How beautiful are the feet of them that bring good tidings, that know their God,worked with their God, and are called home by their God.
They are they who laboured indeed with You.
My Sister laboured and did you service in every ramification, was still enriching the less privileged till you called her home.
With a cheerful heart and outstretched hand, loving and cheering kindness brought smiles in the faces of as many as came across her.
It is well,the fruit of your labour will ever speak volume for you.
My heart is broken and shattered today, but l take consolation in the fact that we shall meet on the resurrection morning.
My heart is pained today,but I take comfort in the fact that you have found perfect peace,and to do the Will of the Lord, this is Rest.
In Jesus keeping you are safe, This is the foretaste of glory divine
Because you are born of His spirit and washed in His blood.
Perfect submission, all is at rest. You and your Saviour, you are happy and blest Singing with Angels in heaven above, Filled with His goodness and lost in His love.
Here is the patience of the saints: here are they that keep the commandments of God, and the faith of Jesus
Blessed are they that have gone to be with the Lord from now said the spirit of God, that they may rest from their labours and their good works do follow them.
God is with you my beautiful angel.
God is with you my great academic.
God is with you my hardworking Queen.

Message from
Dr Esther EkeHuber
Tue, 04/21/2020

Sister Carmelia, I’m numb with grief of your sudden demise.l watched you grow from a novice nurse to an outstanding Practitioner with a robust academic background. You positively impacted so many lives. I will miss your diligence, hard work, kindness and good disposition. The management, staff and your former students at Providence Vocational Inc will miss you.
Rest In Peace Dr. Carmelia until we meet at the feet of Jesus

Message from
A guardian angel returns home
Tue, 04/21/2020

On Friday, 3rd April 2020, my brother and I were sitting in front of the house lounging around, talking, singing and playing the guitar, we were only hours away from a government- imposed lockdown due to the coronavirus pandemic that started in late 2019, slowly ravaging the whole world.
Among other things we talked about, we shared our concerns about Aunty Carmellia's health, weighing opinions, clearly afraid, but trying to hide the fear in our voices, trying to be brave. We would eventually move on to other topics when the weight of the awkward silences became too much and we had to douse the tension and assuage the fear that pervaded the air whenever we talked about her illness.
I cannot remember now what we were talking about, but I remember that I was on my feet and turning to go into the house when the most unusual thing happened.
Out of the corner of my eye, I saw an elliptical ball of fire racing across the sky from South to West. I quickly turned my face to behold the spectacule, but in a split second it noiselessly exploded and disappeared into the evening sky. I had been shouting for my brother to see this sight with me, but he was too late- the sky already clear by the time he turned his head.
It was the first time I would see a meteor, a real- life shooting star, in my life. I kept trying to convince myself and my brother that I had had not been imagining things, gesticulating wildly in my excitement. Afterward I would keep checking online for any meteor sightings on that evening.
Half a world away meanwhile, unknown to me at that time, my beloved aunt was living out her final days on earth. The universe perhaps was offering me a final chance to intervene and I spurned it. Upon seeing the shooting star, I should have crossed my fingers and quickly made a wish. I knew exactly what my wish would have been at that point in time.
I have never been superstitious, but anything, no matter how far fetched or remote, if it could help, was out of the question for my own Aunty Carmellia.

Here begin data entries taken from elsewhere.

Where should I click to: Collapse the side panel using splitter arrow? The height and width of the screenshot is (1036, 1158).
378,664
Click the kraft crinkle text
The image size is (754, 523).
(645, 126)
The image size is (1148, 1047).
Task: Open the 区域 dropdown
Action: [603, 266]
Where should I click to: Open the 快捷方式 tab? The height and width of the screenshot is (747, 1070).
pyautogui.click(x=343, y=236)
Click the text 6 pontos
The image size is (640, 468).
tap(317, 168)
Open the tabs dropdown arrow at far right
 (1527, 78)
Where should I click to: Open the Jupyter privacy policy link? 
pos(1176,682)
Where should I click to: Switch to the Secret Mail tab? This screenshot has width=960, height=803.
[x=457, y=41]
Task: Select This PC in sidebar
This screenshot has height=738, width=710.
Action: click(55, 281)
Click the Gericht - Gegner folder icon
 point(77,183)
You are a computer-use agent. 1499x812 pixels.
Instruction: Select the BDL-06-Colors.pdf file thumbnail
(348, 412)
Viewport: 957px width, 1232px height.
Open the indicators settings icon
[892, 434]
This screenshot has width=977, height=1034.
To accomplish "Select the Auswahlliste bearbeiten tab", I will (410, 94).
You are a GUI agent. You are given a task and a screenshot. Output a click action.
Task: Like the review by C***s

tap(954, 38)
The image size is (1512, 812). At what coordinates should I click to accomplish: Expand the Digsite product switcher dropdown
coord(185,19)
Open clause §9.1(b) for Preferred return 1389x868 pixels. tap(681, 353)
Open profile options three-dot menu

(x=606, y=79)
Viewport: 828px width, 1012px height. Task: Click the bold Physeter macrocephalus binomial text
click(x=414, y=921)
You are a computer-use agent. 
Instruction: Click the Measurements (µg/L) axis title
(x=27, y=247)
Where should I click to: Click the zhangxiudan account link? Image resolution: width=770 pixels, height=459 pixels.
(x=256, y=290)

Most people come into this world alone. Perhaps that is why our default orientation remains the pursuit of self preservation, self aggrandisement, self promotion and other appendages to the self.
Aunty Carmellia was born a twin and from before she had a consciousness, already shared a womb with someone else.
Maybe that is how she learned to be so generous.
There is nobody who ever had any contact with her that would not be struck by how freely, how readily she would give of her time, money, resources, her self, to the service of another person, when they needed it, even when the person was not deserving.
The amazing aspect of it was that the person did not even have to make a request most of the time. Like an incredibly perceptive guardian angel, she would step in and lend a helping hand, a helping purse, helping knees in prayer, a helping, a generous helping, of warm meals, clean clothes and whatever else was needed at the time.
When help was requested, you could be sure that it would never, I mean never ever, be refused. At worst, it would be a matter of time.
In deed and in truth her generosity, willingness and capacity to help was a boundless ocean in the scope of its reach and the depth of its sincerity.
If this is the only virtue I talk about regarding her life, I would still be recounting personal testimonies from my own life for another twenty eight years and six months of my lifetime.
Only an angel could love so freely, give so fully, to everyone, literally everyone around her.
Which is why it has been particularly difficult to come to terms with the reality of her mortality. She lived with a level of grace, a degree of compassion, that seemed to transcend human capacity and so it was a rude shock when cancer invaded her body and when death struck to announce once for all that she was human after all.
No words can describe my pain, my grief, the various things I wish I had done differently, how much more frequently I wish I had kept in touch with the first woman, nay the first person, in my family, in my life, who told me unequivocally without mincing words that she loved me and showed me daily, weekly, monthly, yearly, irrefutable proof that she did.
If tears could raise the dead, my grandmother said, we would never stop crying. Not until the orchestra of our voices- the voices of all of us who have been touched by the extraordinary, albeit brief life of this wonderful woman, our voices would rise to the highest heavens, descend to the lowest parts of the earth, our tears would cover the highest mountains, drown the widest oceans and bring her back to the realm of the living.
But alas, we were living with an actual angel and we never knew until she had to return to her home in the heavens.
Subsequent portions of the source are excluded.